Monday, January 25, 2010

Racists

Kunal Basu, Kolkatta born English author, picks up a controversial topic and tries to spin an intriguing story around it. Though this book falls under the genre of science fiction, it would be apt to call it anthropological fiction. The main plot of the story is an experiment to determine which among the two human races; White or Black is the superior race. It’s difficult to establish who the protagonist of the story is, as each one tends to lead the plot in his/her own way. First, there are the two scientists; an English and the other French, who are the brain behind the racial experiment. Second, a set of children; one black and the other white, who are the subjects, a mute nurse, in charge of bringing up the kids. Then there is the scientist’s assistance, with a mind of his own. Last but not the least, a remote, desolate island which forms the backdrop of the experiment.
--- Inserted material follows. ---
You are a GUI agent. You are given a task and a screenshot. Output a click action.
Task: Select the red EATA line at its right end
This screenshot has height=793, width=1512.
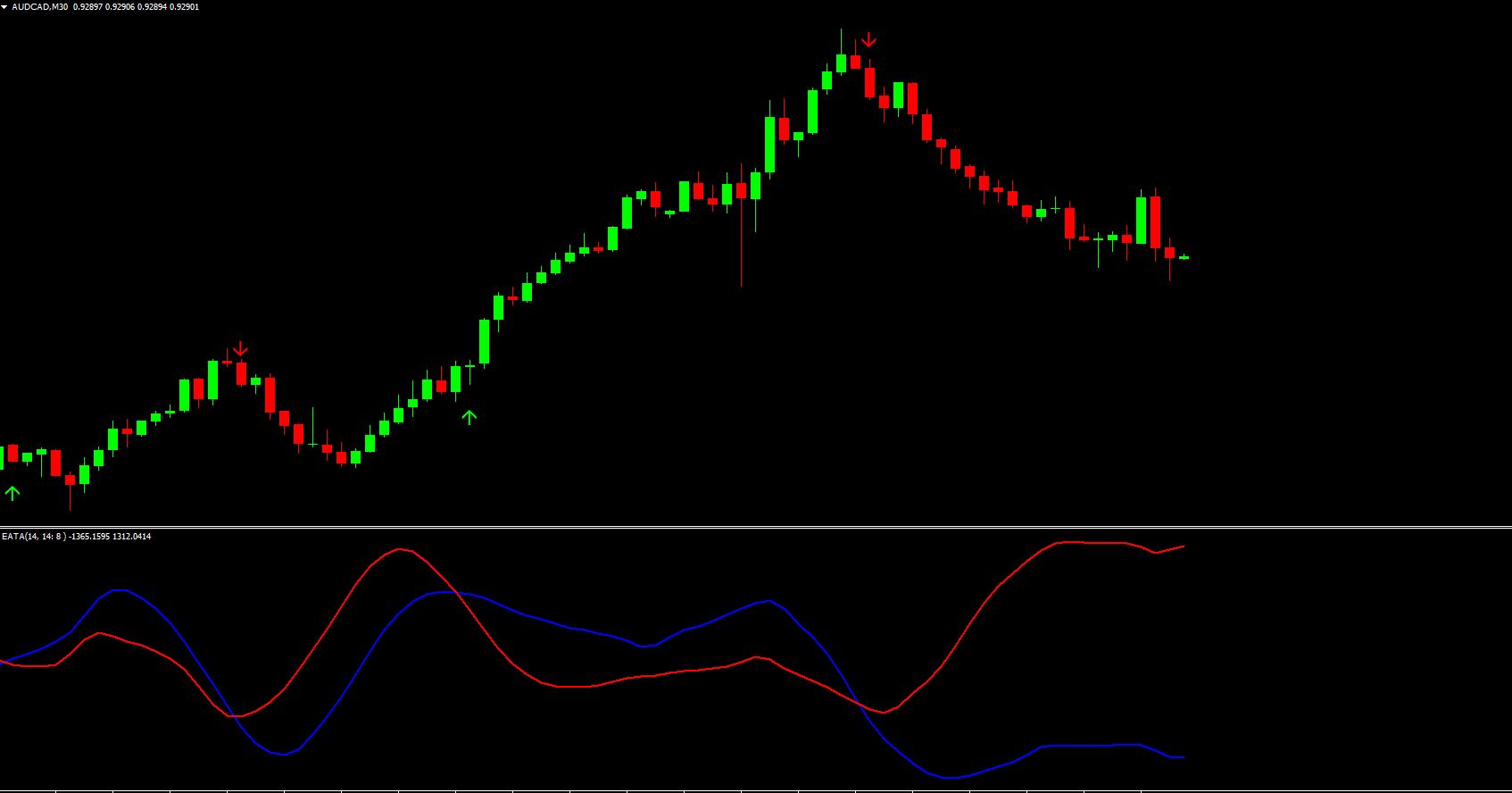point(1182,547)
The story takes place in the latter half of the 19th century, when transatlantic slave trade is at its peak. The English scientist, Bates, a craniologist, believes that the white race is superior to the black and it’s the destiny of the black people to serve their white masters. He proves it by the measurements of scores of human skulls, of different races, procured from all around the world. His assistant, Quartley, is in charge of up-keep of these skulls. The French scientist, Belavoix, doesn’t agree to his English counterpart’s views and, based on his close study of the various civilizations of the world, advocates that the two races are better in their own right and that the superiority is not unidirectional. They challenge each other to an experiment, by isolating two babies, a black boy and a white girl, on a beautiful but remote island, away from human contact and ethics. They are to be brought up by a speechless nurse, who would just feed and protect them. She is instructed not to act as a mother to these children and other strict dos and don’ts. She is not to teach the kids anything and they are to grow up on their own, with the island being their school. All necessary supplies to the island are provided by the benevolence of the English society, which wants a proof of the white supremacy. The experiment is to last for 12 years and the scientists are too come to the island every six months to observe and study their subjects. Bates believes that the white girl, sooner than later, by her actions prove that she is the master to the black boy. The French on the other hand predicts that the children will become savages and one of them will murder the other.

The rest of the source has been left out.